Para entender melhor o cenário de transformação digital bancária, entrevistamos Alcides Rocha, Consultor de Banking da Cubos, que possui sólida experiência em instituições financeiras nacionais e internacionais e já esteve no comando de bancos e empresas. Confira!

Como a transformação digital afeta o mercado e o modelo de negócio dos bancos tradicionais?

O avanço da tecnologia possibilitou as mudanças. Antes não tínhamos ferramentas para fazer o que se desejava. A tecnologia ficou mais barata e mais segura e abriu caminhos para que empresários alavanquem os negócios. Os empresários são geradores de oportunidades e novos negócios. Eles criam modelos de negócios totalmente inéditos e os órgãos reguladores se mexem para que aquilo que foi criado se torne legal. A força veio do empreendedor que enxergou oportunidades de negócio na tecnologia e tem forçado os governos a regular as leis.

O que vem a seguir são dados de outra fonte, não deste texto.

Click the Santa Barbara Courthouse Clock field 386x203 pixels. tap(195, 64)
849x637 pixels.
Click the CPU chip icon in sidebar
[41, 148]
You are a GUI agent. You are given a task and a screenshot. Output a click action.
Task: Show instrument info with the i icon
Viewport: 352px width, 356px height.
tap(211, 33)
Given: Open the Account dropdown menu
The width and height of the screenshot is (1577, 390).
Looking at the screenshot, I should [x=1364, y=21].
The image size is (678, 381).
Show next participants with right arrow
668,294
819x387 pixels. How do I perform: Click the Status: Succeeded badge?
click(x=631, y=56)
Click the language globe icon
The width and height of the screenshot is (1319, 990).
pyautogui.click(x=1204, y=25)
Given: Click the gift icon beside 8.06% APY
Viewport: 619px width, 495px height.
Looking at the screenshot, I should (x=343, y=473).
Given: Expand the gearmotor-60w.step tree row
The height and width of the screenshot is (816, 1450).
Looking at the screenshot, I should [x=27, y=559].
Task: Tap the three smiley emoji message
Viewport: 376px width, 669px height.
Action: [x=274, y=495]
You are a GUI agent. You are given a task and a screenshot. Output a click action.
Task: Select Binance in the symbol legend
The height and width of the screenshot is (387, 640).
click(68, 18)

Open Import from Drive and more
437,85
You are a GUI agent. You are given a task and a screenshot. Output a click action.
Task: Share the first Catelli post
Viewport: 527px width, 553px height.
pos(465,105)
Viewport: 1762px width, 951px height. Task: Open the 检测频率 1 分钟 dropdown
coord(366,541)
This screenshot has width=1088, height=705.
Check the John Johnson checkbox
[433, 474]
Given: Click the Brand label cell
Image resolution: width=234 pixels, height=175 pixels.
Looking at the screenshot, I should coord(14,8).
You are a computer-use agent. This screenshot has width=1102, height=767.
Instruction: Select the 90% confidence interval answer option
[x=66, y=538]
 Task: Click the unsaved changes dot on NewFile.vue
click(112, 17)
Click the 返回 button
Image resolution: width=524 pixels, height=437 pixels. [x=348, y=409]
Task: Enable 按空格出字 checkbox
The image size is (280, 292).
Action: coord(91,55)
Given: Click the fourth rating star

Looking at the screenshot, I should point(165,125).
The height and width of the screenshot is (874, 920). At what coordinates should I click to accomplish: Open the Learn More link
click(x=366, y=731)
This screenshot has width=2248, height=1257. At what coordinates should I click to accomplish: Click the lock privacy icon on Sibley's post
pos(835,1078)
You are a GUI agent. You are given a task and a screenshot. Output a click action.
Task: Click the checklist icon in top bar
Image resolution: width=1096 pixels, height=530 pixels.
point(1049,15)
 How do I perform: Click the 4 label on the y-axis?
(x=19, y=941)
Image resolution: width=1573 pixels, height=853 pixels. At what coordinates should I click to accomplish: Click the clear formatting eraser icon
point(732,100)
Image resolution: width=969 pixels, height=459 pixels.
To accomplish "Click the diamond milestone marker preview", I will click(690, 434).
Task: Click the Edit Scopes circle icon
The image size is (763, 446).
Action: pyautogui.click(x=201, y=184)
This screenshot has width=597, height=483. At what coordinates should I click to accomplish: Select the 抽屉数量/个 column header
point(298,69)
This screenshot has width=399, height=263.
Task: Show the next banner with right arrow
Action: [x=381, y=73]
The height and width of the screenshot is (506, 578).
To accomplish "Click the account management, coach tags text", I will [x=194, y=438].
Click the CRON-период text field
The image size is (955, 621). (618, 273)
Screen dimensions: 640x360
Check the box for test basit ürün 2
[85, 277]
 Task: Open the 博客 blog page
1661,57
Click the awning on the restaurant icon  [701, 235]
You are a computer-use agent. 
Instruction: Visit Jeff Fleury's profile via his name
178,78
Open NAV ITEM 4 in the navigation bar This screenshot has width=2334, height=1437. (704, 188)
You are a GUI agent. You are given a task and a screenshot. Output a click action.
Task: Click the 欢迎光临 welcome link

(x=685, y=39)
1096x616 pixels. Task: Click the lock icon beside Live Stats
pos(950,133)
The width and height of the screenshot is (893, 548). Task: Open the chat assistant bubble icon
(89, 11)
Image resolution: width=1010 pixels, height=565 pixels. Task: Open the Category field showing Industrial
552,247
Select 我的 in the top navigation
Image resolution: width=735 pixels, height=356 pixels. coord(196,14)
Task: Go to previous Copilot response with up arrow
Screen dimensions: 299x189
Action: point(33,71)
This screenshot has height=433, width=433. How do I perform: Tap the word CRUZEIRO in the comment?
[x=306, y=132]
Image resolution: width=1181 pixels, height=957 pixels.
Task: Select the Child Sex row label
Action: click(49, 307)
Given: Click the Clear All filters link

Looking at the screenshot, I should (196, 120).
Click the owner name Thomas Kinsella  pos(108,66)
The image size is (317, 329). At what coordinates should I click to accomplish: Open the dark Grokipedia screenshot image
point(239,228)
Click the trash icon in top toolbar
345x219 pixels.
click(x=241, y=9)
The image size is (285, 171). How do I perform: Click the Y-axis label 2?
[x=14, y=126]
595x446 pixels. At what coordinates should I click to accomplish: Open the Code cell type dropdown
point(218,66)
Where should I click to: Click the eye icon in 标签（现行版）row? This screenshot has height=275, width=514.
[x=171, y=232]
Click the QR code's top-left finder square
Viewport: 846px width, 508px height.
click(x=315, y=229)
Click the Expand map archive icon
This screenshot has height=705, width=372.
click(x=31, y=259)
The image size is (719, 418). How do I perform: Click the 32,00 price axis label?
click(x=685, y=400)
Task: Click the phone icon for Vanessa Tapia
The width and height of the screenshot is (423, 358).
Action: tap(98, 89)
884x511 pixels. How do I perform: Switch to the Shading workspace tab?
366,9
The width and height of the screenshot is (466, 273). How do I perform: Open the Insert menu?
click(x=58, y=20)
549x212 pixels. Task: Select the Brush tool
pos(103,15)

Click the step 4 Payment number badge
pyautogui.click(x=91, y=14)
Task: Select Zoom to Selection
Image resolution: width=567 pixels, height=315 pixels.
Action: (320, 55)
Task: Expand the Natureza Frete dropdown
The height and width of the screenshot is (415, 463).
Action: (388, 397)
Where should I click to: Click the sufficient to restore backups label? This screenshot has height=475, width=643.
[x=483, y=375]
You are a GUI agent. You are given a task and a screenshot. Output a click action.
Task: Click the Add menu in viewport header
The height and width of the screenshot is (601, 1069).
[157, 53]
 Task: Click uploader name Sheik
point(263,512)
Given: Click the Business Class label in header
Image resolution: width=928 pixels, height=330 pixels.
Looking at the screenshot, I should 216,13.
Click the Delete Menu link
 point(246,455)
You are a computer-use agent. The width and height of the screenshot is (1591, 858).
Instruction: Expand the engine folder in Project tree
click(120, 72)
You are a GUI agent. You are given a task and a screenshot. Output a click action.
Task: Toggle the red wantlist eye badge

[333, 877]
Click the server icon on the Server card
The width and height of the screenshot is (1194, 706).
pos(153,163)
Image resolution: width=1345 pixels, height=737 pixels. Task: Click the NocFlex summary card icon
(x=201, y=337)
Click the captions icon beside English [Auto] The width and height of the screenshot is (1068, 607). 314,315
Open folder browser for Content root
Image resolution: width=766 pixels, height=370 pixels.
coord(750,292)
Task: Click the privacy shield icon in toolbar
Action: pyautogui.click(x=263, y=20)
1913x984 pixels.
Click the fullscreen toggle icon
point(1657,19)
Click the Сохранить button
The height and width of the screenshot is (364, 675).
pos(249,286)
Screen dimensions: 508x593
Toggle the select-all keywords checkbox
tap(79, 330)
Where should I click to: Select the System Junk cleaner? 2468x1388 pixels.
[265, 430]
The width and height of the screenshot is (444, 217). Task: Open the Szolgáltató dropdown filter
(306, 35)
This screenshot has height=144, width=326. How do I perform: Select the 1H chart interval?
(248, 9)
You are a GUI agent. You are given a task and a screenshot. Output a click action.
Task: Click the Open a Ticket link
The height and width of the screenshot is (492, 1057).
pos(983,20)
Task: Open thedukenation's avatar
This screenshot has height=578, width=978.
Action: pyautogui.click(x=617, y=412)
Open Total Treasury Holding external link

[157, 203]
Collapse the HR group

Com o surgimento das fintechs,  quais são as estratégias que os bancos tradicionais estão adotando para fazer frente à concorrência?

As estratégias de todos são iguais. Eles mantêm os negócios rodando, enxugando a estrutura, reduzindo as agências, focando em alguns negócios e compram empresas digitais para fazer parte do grupo. Não mudam o motor principal porque os sistemas são complexos e antigos, levaria muito tempo para mudar. Mas é uma tendência que o digital cresça. Ao mesmo tempo, os bancos tradicionais têm custos muito altos, com agências, com pessoas, com toda a estrutura. Então eles vão enxugando o core e investindo nas empresas digitais até que isso se inverta.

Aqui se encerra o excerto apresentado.